The Palm Beach Post

Home prices hit post-crash high

Limited supply, ambitious sellers driving demand and making things harder on timid buyers.

- By Jeff Ostrowski Palm Beach Post Staff Writer

Palm Beach County home prices hit a post-crash high in March.

The median price of a single-family house sold last month was $348,000, the Realtors of the Palm Beaches and Greater Fort Lauderdale said Monday. That’s up slightly from February’s median of $345,000, and a 7 percent increase from March 2017.

Sales were down slightly, and the number of new listings is scarcely keeping pace with demand. That combinatio­n is creating a market that’s frustratin­g for buyers but lucrative for sellers.

For instance, a house in the Riverwalk of the Palm Beaches developmen­t along Okeechobee Boulevard recently fetched $418,000, a record for a four-bedroom house without a pool in that neighborho­od, said Douglas Rill, owner of Century 21 America’s Choice.

While sellers are seeking ever-more-ambitious prices, buyers are struggling with the combinatio­n of tight inventorie­s and home values that are increasing more quickly than their paychecks.

“Buyers are still anxious to get on the boat before it leaves the station,” Rill said. “I think they see we’re in a slow, steady crawl up, and they want to get on before things get any less affordable.”

Meanwhile, mortgage rates are rising, creating what Rill calls “a double whammy” for buyers. The average rate for a 30-year mortgage rose to 4.47 percent

last week, the highest level since January 2014, lending giant Freddie Mac said Thursday.

“It is very much still a seller’s market in Palm Beach County as the median sales price continues to increase and inventory tightens,” said Jeffrey Levine, a West Palm Beach broker and president-elect of the Realtors of the Palm Beaches and Greater Fort Lauderdale.

Houses priced at $250,000 to $300,000 occupy the hottest spot in Palm Beach County’s housing market. Properties in that price range found a buyer in a median of just 34 days. By contrast, mansions priced at $1 million or more needed 185 days to go to contract.

Trends were similar in the condo and townhouse mar- ket. The typical Palm Beach County condo that sold in March fetched $177,000, up 9 percent from a year ago. But the number of sales fell 2 percent from a year ago.
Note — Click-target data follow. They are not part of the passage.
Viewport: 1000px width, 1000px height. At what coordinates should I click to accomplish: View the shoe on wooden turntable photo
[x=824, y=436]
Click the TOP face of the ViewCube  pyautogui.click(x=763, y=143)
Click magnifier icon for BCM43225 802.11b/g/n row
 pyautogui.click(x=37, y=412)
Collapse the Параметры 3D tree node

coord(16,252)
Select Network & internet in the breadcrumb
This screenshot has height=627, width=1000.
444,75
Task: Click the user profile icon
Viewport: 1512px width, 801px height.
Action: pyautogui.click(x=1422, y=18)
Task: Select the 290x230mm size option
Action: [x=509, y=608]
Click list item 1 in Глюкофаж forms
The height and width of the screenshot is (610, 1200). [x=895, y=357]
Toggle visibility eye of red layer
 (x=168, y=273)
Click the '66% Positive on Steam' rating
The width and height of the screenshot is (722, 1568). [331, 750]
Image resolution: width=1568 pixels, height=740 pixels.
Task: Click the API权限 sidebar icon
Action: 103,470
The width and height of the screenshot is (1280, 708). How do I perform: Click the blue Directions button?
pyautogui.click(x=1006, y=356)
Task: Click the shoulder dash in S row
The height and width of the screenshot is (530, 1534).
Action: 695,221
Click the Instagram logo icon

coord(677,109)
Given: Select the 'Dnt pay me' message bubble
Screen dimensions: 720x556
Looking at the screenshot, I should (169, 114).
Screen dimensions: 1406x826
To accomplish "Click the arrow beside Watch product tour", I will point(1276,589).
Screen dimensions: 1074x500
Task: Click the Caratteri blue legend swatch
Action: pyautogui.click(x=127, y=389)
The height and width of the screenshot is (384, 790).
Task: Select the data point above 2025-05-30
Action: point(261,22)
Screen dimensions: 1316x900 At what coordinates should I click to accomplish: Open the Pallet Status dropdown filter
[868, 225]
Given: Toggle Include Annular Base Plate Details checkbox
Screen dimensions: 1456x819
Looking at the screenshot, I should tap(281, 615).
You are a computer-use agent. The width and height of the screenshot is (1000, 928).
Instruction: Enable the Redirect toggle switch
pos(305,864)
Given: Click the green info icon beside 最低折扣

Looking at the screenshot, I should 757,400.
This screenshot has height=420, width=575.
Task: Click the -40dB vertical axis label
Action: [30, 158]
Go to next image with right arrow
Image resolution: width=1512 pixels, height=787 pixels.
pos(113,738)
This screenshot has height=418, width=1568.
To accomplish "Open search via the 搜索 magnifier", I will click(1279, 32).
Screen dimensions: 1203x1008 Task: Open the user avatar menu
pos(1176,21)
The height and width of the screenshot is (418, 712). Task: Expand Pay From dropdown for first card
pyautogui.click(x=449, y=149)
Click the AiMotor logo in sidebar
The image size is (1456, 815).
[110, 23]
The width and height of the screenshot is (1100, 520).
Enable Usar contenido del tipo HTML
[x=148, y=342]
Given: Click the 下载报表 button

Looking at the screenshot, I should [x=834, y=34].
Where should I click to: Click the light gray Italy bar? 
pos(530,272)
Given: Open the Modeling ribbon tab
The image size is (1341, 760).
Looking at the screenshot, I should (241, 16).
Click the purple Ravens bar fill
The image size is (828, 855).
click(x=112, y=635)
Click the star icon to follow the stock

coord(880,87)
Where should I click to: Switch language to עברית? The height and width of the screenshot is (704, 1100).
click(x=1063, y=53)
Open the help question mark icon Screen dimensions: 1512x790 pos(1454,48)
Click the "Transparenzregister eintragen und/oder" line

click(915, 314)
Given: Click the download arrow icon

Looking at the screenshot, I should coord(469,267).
Nationally, the median price for all types of homes sold in March was $250,400, up 5.8 percent from March 2017, the National Associatio­n of Realtors said Monday.

In Florida, the median price rose to $250,800, also marking a post-crash high, the Florida Realtors said. March’s price increase marks the 75th straight month of year-over-year gains in Florida’s housing market.

Home prices still remain well below record levels. During the housing bubble, the county’s median resale price peaked at $421,500 in November 2005 (a sum that adjusted for inflation equates to $532,323 in today’s dollars). Within a few years, the median price had crashed to less than $200,000.